## À FAIRE
1) Les affirmations suivantes concordent-elles avec l'extrait sur Sogecapital Gestion ? Répondez par oui ou par non et citez les mots décisifs de l'extrait : (a) la réunion de Sogecapital Gestion s'est tenue un lundi ; (b) la réunion s'est tenue au sein de la CGEM ; (c) les dividendes du Social Impact Fund iront à des entreprises privées.
2) D'après l'extrait sur Sogecapital Gestion, quel message la réunion médiatisée par la Confédération envoie-t-elle ? Répondez en une à trois phrases.
3) Recopiez, dans l'extrait sur Sogecapital Gestion, le passage allant de « Elalamy a la » jusqu'à « son empreinte citoyenne. ».

## TEXTE FOURNI
====

Elalamy a la réputation d’utiliser toutes les ressources à sa disposition. Ce mercredi, Sogecapital Gestion, la filiale de gestion d’actifs de sa future banque, s’est réunie au sein de la CGEM, sous le regard attentif de Samia Terzaz et de Ghita Lahlou, son indéfectible bras droit en matière d’éducation et de citoyenneté. En stratège aguerri, MHE orchestre chaque mouvement avec précision, et cette réunion soigneusement médiatisée par la Confédération envoie un message limpide : il se positionne en futur patron d’un groupe financier engagé et socialement responsable, apportant une réponse concrète. Les dividendes de son Social Impact Fund, irrigueront des associations d’utilité publique, renforçant ainsi son empreinte citoyenne.

====

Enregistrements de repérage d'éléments

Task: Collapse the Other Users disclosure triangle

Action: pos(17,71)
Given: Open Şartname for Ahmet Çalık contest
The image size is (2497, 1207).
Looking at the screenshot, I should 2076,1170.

====

## RÉPONSES PAR TÂCHE
1)
(a) Non : « Ce mercredi ».
(b) Oui : « s’est réunie au sein de la CGEM ».
(c) Non : « irrigueront des associations d’utilité publique ».

2) La réunion indique qu'Elalamy se positionne en futur patron d'un groupe financier engagé et socialement responsable, qui apporte une réponse concrète.

3)
Elalamy a la réputation d’utiliser toutes les ressources à sa disposition. Ce mercredi, Sogecapital Gestion, la filiale de gestion d’actifs de sa future banque, s’est réunie au sein de la CGEM, sous le regard attentif de Samia Terzaz et de Ghita Lahlou, son indéfectible bras droit en matière d’éducation et de citoyenneté. En stratège aguerri, MHE orchestre chaque mouvement avec précision, et cette réunion soigneusement médiatisée par la Confédération envoie un message limpide : il se positionne en futur patron d’un groupe financier engagé et socialement responsable, apportant une réponse concrète. Les dividendes de son Social Impact Fund, irrigueront des associations d’utilité publique, renforçant ainsi son empreinte citoyenne.